____ Records

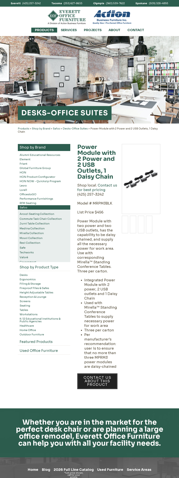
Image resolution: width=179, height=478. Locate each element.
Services (69, 30)
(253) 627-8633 (66, 3)
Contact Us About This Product (97, 381)
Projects (93, 30)
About (114, 30)
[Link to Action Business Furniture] (112, 17)
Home (29, 470)
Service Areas (142, 470)
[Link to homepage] (67, 17)
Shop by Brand (41, 128)
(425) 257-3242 (26, 3)
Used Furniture (111, 470)
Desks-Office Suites (75, 128)
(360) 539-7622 (109, 3)
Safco (56, 128)
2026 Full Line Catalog (72, 470)
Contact (135, 30)
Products (44, 30)
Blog (44, 470)
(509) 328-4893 (151, 3)
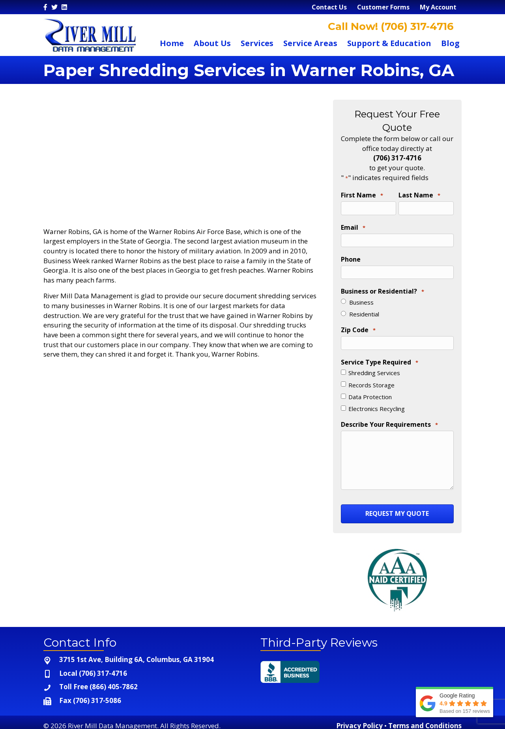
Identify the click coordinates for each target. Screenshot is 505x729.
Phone (351, 257)
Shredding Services (374, 368)
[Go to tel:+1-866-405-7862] (144, 682)
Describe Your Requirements (389, 420)
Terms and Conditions (425, 720)
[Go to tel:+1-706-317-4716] (144, 668)
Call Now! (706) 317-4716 (389, 26)
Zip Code (358, 327)
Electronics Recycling (376, 404)
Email (353, 226)
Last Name (419, 195)
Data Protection (370, 392)
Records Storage (371, 380)
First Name (362, 195)
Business (361, 298)
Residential (364, 310)
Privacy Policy (359, 720)
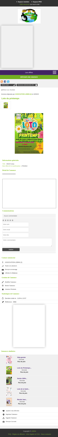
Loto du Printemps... (24, 368)
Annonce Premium (10, 289)
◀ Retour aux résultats (8, 90)
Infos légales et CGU (33, 434)
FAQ (9, 434)
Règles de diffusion (18, 434)
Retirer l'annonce (10, 285)
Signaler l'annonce (11, 418)
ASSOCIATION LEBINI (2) (23, 94)
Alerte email (5, 85)
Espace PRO (37, 2)
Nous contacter (46, 434)
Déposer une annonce (29, 77)
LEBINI (33, 431)
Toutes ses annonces (11, 266)
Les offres (29, 72)
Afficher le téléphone (11, 273)
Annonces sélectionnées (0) (26, 85)
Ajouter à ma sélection (12, 411)
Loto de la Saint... (23, 389)
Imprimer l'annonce (11, 414)
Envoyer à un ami (11, 421)
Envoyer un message (11, 269)
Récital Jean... (22, 399)
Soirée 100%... (22, 378)
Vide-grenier (21, 357)
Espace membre (23, 2)
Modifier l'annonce (10, 282)
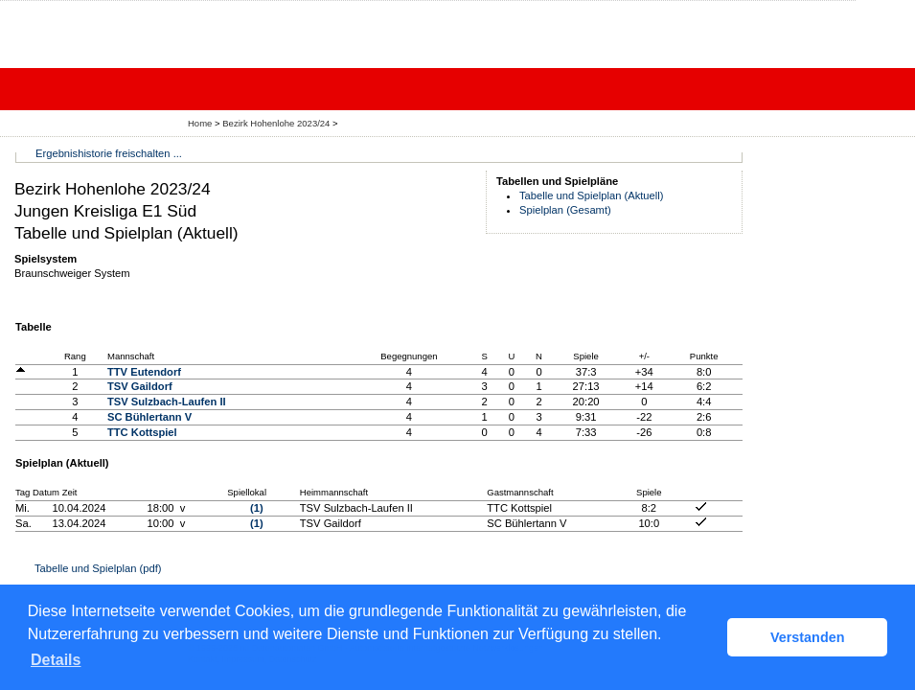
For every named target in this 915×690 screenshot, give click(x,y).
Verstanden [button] (807, 637)
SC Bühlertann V (149, 417)
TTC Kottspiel (142, 432)
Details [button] (55, 660)
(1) (256, 508)
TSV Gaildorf (139, 386)
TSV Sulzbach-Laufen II (166, 401)
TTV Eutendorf (144, 372)
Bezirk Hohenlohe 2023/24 (277, 123)
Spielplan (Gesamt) (565, 210)
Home (200, 123)
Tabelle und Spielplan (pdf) (97, 568)
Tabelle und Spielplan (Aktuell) (591, 195)
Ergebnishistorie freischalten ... (108, 153)
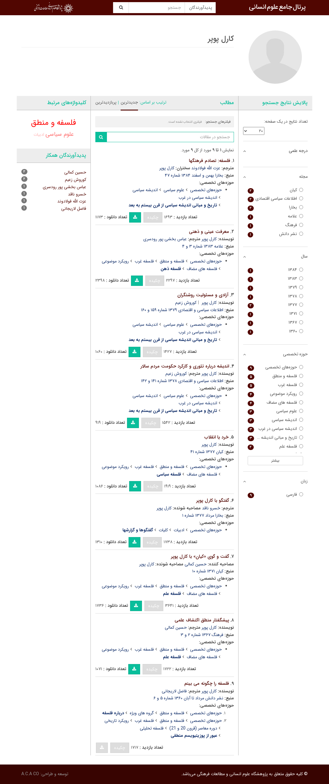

________

▸ **Objective**: Rewrite all of the material above with "Privacy Policy" changed to "Privacy Notice" and every other line left as it is. Omit the pictures from your answer.

▸ **Task answer**:
Image resolution: width=179, height=478. Locate each element.
Services (69, 30)
(253) 627-8633 (66, 3)
Contact Us About This Product (97, 381)
Projects (93, 30)
About (114, 30)
[Link to Action Business Furniture] (112, 17)
Home (29, 470)
Service Areas (142, 470)
[Link to homepage] (67, 17)
Shop by Brand (41, 128)
(425) 257-3242 (26, 3)
Used Furniture (111, 470)
Desks-Office Suites (75, 128)
(360) 539-7622 (109, 3)
Safco (56, 128)
2026 Full Line Catalog (72, 470)
Contact (135, 30)
Products (44, 30)
Blog (44, 470)
(509) 328-4893 (151, 3)
Identify the click coordinates for each target. Screenshot is 505x729.
Phone (351, 257)
Shredding Services (374, 368)
[Go to tel:+1-866-405-7862] (144, 682)
Describe Your Requirements (389, 420)
Terms and Conditions (425, 720)
[Go to tel:+1-706-317-4716] (144, 668)
Call Now! (706) 317-4716 (389, 26)
Zip Code (358, 327)
Electronics Recycling (376, 404)
Email (353, 226)
Last Name (419, 195)
Data Protection (370, 392)
Records Storage (371, 380)
First Name (362, 195)
Business (361, 298)
Residential (364, 310)
Privacy Notice (359, 720)
Loto du Printemps... (24, 368)
Annonce Premium (10, 289)
◀ Retour aux résultats (8, 90)
Infos légales et CGU (33, 434)
FAQ (9, 434)
Règles de diffusion (18, 434)
Retirer l'annonce (10, 285)
Signaler l'annonce (11, 418)
ASSOCIATION LEBINI (2) (23, 94)
Alerte email (5, 85)
Espace PRO (37, 2)
Nous contacter (46, 434)
Déposer une annonce (29, 77)
LEBINI (33, 431)
Toutes ses annonces (11, 266)
Les offres (29, 72)
Afficher le téléphone (11, 273)
Annonces sélectionnées (0) (26, 85)
Ajouter à ma sélection (12, 411)
Loto de la Saint... (23, 389)
Imprimer l'annonce (11, 414)
Envoyer à un ami (11, 421)
Envoyer un message (11, 269)
Récital Jean... (22, 399)
Soirée 100%... (22, 378)
Vide-grenier (21, 357)
Espace membre (23, 2)
Modifier l'annonce (10, 282)
For every named target in this 915×690 screenshot, give click(x,y).
Verstanden [button] (807, 637)
SC Bühlertann V (149, 417)
TTC Kottspiel (142, 432)
Details [button] (55, 660)
(1) (256, 508)
TSV Gaildorf (139, 386)
TSV Sulzbach-Laufen II (166, 401)
TTV Eutendorf (144, 372)
Bezirk Hohenlohe 2023/24 (277, 123)
Spielplan (Gesamt) (565, 210)
Home (200, 123)
Tabelle und Spielplan (pdf) (97, 568)
Tabelle und Spielplan (Aktuell) (591, 195)
Ergebnishistorie freischalten ... (108, 153)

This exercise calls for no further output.